3.3. Pattern recognition algorithms

Different algorithms have been employed for indoor location using Bluetooth devices. In this paper we explore the combination of the aforementioned features with the following classification algorithms: random forests (RF), support vector machines (SVM), K-means, hierarchical clustering, and model-based clustering.

RFs are trained by making random partitions in the training dataset and fitting a simple prediction model to each of these partitions. The models are represented as decision trees, where each node tests an attribute, each branch corresponds to an attribute value, and the leaf nodes correspond to classification decisions, as detailed in [9]. All the trees are used in the testing phase: each tree classifies new data into one class (it gives a "vote" for that class) and, finally, the forest chooses the class with more votes across all the trees.

RFs are also a tool to study the validity of the different variables for classification. Two measurements can be calculated from RFs: accuracy and gini. Accuracy represents how performance of the model worsens without each variable: a high decrease in accuracy would be expected for very predictive variables. Gini essentially measures how pure the nodes are at the end of the tree. This procedure can be useful to select subsets of data including only the most relevant variables [10] [11].

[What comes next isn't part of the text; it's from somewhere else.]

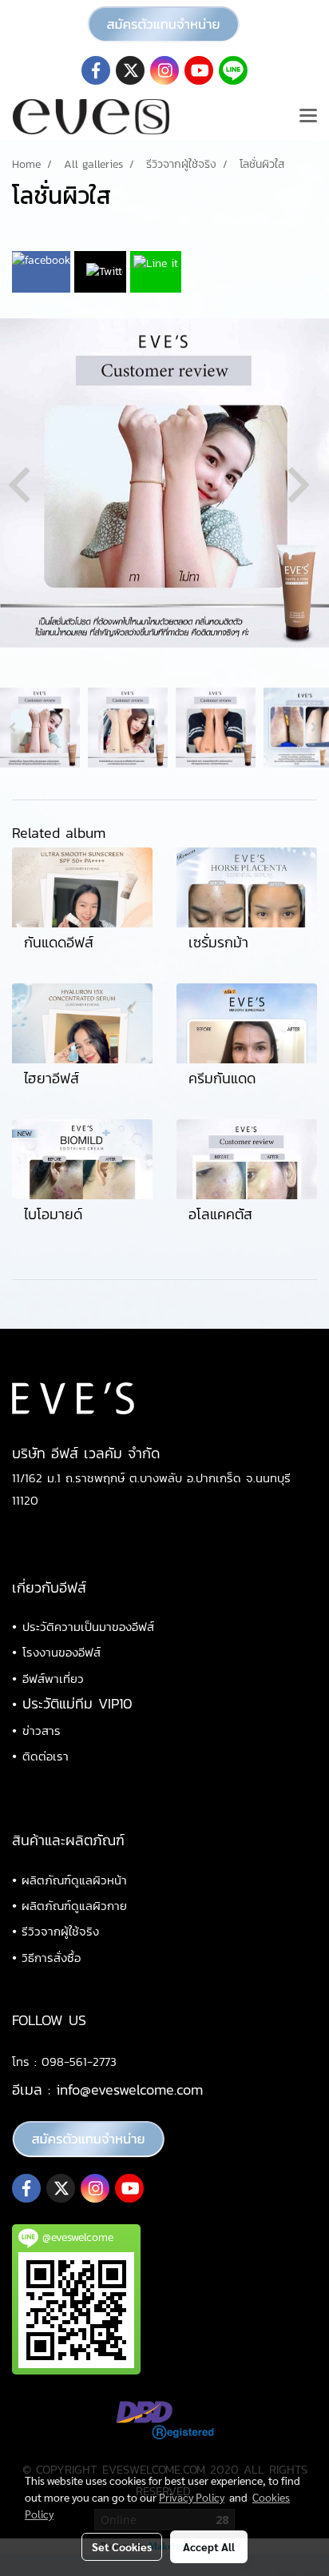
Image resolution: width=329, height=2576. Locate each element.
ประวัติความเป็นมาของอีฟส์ (88, 1626)
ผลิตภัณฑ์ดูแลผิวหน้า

SVMs, developed by Cortes and Vapnik [12], are based on the concept of finding decision hyperplanes to separate sets of data having different class memberships. Good separation will be achieved by the hyper-plane with the largest distance to the nearest training data points from all the classes. SVMs decision functions depend on subsets of the training data (the support vectors), and kernel functions can be specified for these decision functions.

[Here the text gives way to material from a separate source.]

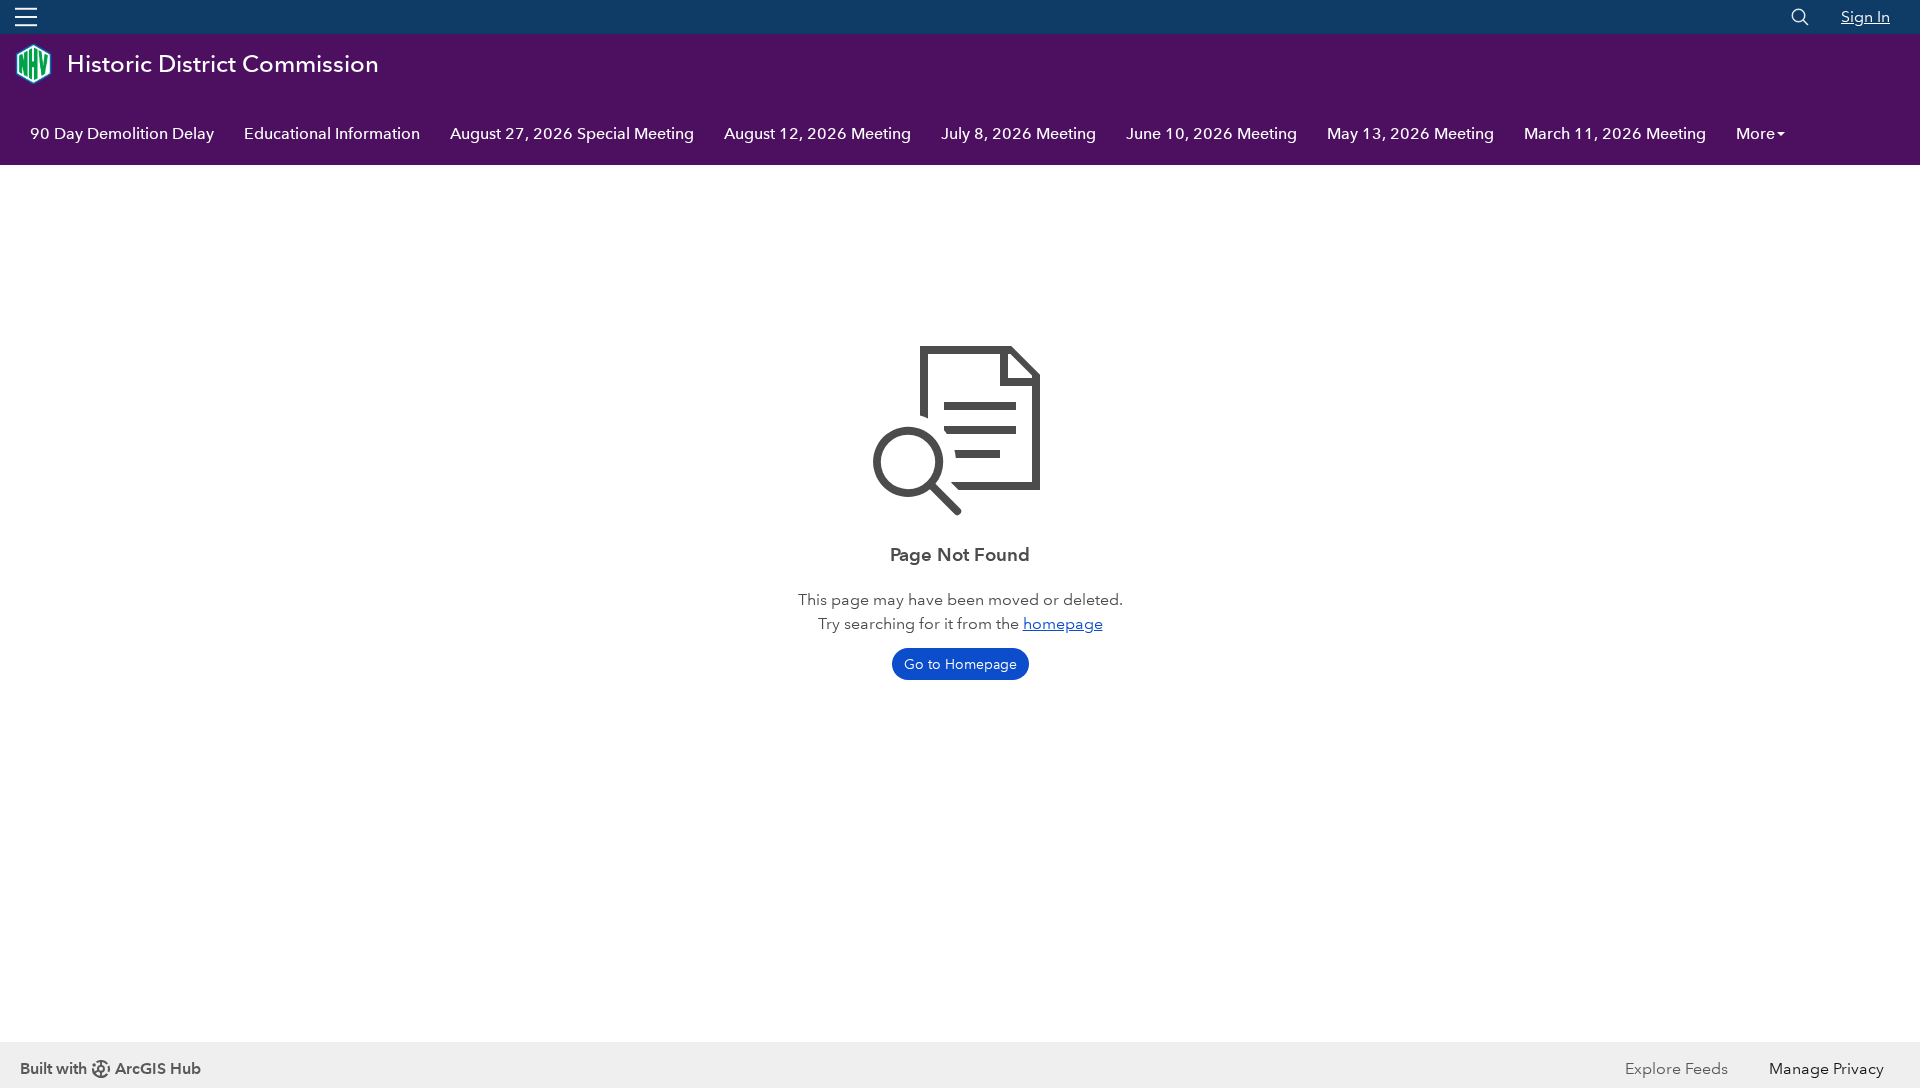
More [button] (1755, 133)
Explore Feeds (1676, 1068)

Clustering can be seen as an exploratory data analysis task, which aims to find the intrinsic structure of data by organizing data objects into similarity clusters. One of the most used is K-means, which determines a partitioning of data into k clusters that minimize the dispersion of data of each cluster and maximize the distance among cluster centroids, (see a complete review in [13]). Another similar algorithm is hierarchical clustering, which is based on building a nested sequence of partitions by merging the closest (or splitting the farthest) groups of data to create a hierarchy of clusters, as proposed in [6].

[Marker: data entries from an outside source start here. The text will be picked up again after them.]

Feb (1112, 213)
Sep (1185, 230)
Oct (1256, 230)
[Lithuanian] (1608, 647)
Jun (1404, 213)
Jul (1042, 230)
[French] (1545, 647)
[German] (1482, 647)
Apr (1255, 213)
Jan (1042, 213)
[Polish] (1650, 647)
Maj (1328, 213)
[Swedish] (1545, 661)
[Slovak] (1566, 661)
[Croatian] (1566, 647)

Hierarchical clustering and K-means are heuristic approaches, that is, they are not based on formal models. On the other hand, model-based clustering considers data as matching a distribution coming from a mixture of components, one for cluster [14]. Each cluster k is thus modelled by a Gaussian distribution characterized by a mean vector, a covariance matrix (which stablishes the geometric feature of the cluster), and an associated probability in the mixture. These parameters of the clusters are estimated using the Expectation-Maximization algorithm. For each new sample, the model is capable of estimating the probability of belonging to each of the clusters.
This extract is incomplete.